Ini Skenario Terburuk Industri Makanan dan Minuman Imbas Corona

Ini Skenario Terburuk Industri Makanan dan Minuman Imbas Corona

Vadhia Lidyana - detikFinance
Selasa, 19 Mei 2020 15:46 WIB
Ribuan botol minuman teh segar Nu Milk Tea sedang memasuki tahap akhir produksi di pabrik PT ABC President, Karawang, Jawa Barat, Rabu (9/5/2012). Selain teh susu, minuman teh segar dalam botol juga diproduksi di sini seperti Nu Green Tea.
Ilustrasi/Foto: Ari Saputra
Jakarta -

Ketua Umum Gabungan Pengusaha Makanan dan Minuman (Gapmmi) Adhi S. Lukman membeberkan skenario terburuk atas pertumbuhan industri tahun ini. Skenario tersebut disiapkan melihat kondisi industri yang tengah menghadapi dampak dari pandemi virus Corona (COVID-19).

Adhi mengatakan, industri makanan dan minuman Indonesia pada umumnya mengalami pertumbuhan hingga 7% atau lebih setiap tahunnya. Namun, di tahun 2020 ini ia memprediksi pertumbuhan industri makanan dan minuman hanya mentok di level 4-5%.

"Di kuartal I-2020 kita hanya tumbuh 3,94%. Nah perkiraan kami pertumbuhan 2020 kemungkinan hanya 4-5%. Di mana awalnya pada Februari kita masih optimis 8-9%. Tapi itu harus kita tinggalkan, kita akan masuk ke dalam pertumbuhan yang rendah," ungkap Adhi dalam diskusi online MarkPlus Industry Roundtable, Selasa (19/5/2020).

SCROLL TO CONTINUE WITH CONTENT

Salah satu latar belakang dibalik penyusunan skenario terburuk itu adalah penurunan konsumsi rumah tangga Indonesia yang sangat drastis yakni 2,84% pada kuartal I-2020 dibandingkan tahun 2019 (year on year).

"Situasi sangat mendadak, dan kali ini dengan COVID-19 ini konsumsi rumah tangga itu pertumbuhannya turun sekali, biasanya 5%, dan di kuartal I-2020 ini hanya 2,84%. Dan konsumsi rumah tangga itu dikontribusi oleh food and beverage dan health care itu sangat signifikan 44%," papar dia.

ADVERTISEMENT

Selain itu, bulan Ramadan dan juga Lebaran yang biasanya diandalkan sebagai penopang pendapatan industri makanan dan minuman, tak berlaku lagi di tahun ini.

"Kita kelihatan no festive hari ini.

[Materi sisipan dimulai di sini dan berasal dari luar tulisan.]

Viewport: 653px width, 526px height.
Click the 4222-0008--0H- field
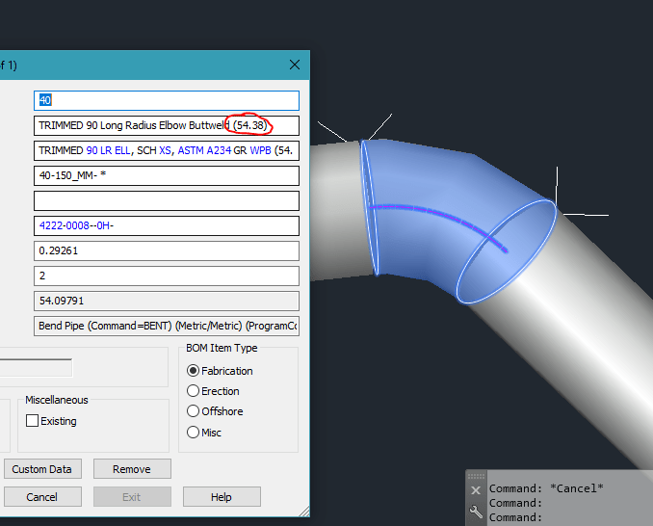(x=166, y=226)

Saya sudah cek kemarin, hampir tidak ada order untuk festive puasa dan Lebaran. Padahal banyak industri makanan dan minuman yang mengandalkan festive sebagai pendapatan setahun untuk menutupi kebutuhan biaya-biaya satu tahun dalam industri makanan dan minuman," terang Adhi.

Sebut saja produsen sirop dan biskuit yang sangat mengandalkan momen bulan Ramadan dan Lebaran. "Seperti produk-produk untuk puasa dan Lebaran itu sirop, biskuit, dan sebagainya. Ini yang menjadi masalah," ucapnya.